Vibrational spectra including matrix isolation and conformations of 1,1,2-trichloro-2,3,3-trifluorocyclobutane

Abstract

The IR and Raman spectra of 1,1,2-trichloro-2,3,3-trifluorocyclobutane have been reinvestigated, including matrix isolation IR spectroscopy in argon and nitrogen matrixes, using the hot nozzle technique. New Raman spectra of the vapour, liquid, plastic and crystalline phases were recorded, and IR high pressure spectra of the liquid and solid phases were obtained. The compound has two conformers of nearly equal stability, with an enthalpy difference (Δ H 0 ) equal to 0.0±0.9 in the vapour, 0.9±0.7 in the liquid and 0.4±0.3 kJ mol −1 in the plastic phase, while the values +0.4 (argon) and −0.2 (nitrogen) kJ mol −1 for the vapour were obtained from the unannealed matrix spectra. The argon and nitrogen matrixes favoured the more stable and the less stable conformer, respectively. A Δ H 0 value of −0.5±0.2 kJ mol −1 in the nitrogen matrix was obtained by measuring the conformational equilibrium between 30 and 33 K. The barrier to inversion was found to be about 9 kJ mol −1 in the nitrogen matrix. The Δ G 0 values for conformational change in the two matrixes were calculated from the spectra to differ by 0.8 kJ mol −1. A plastic phase containing both conformers in thermodynamic equilibrium was present between 194 and 240 K under atmospheric pressure, whereas an anisotropic phase existed below 194K. A considerable hysteresis was obtained both for the melting and phase transitions.

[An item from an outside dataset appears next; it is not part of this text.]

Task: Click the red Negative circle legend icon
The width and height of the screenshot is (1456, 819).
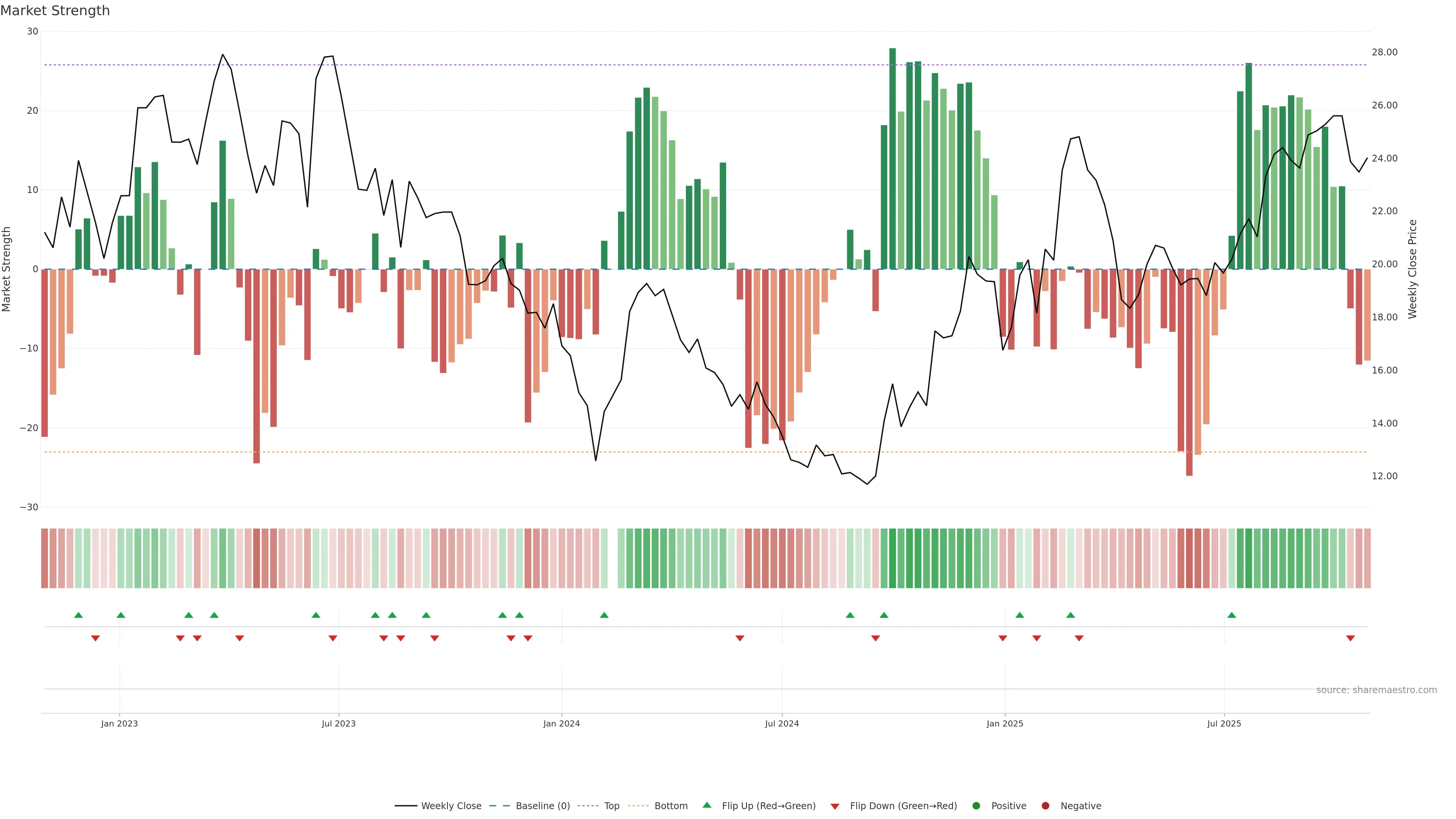Action: (1045, 805)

The plastic and anisotropic crystals were also observed under pressure and studied in a polarization microscope. The more stable conformer was present both in the low temperature and in the high pressure crystals. Ab initio force constants were calculated for both conformers and an energy difference between the two of 0.79 kJ mol −1 was obtained using the 3–21 G * basis set. The scaled force constants gave wavenumbers in good agreement with the experimental values, and complete assignments of the fundamentals are presented for both conformers. From the force constant calculation it is clear that the more stable conformer is that in which the fluorine atom on the asymmetric carbon is in the equatorial position.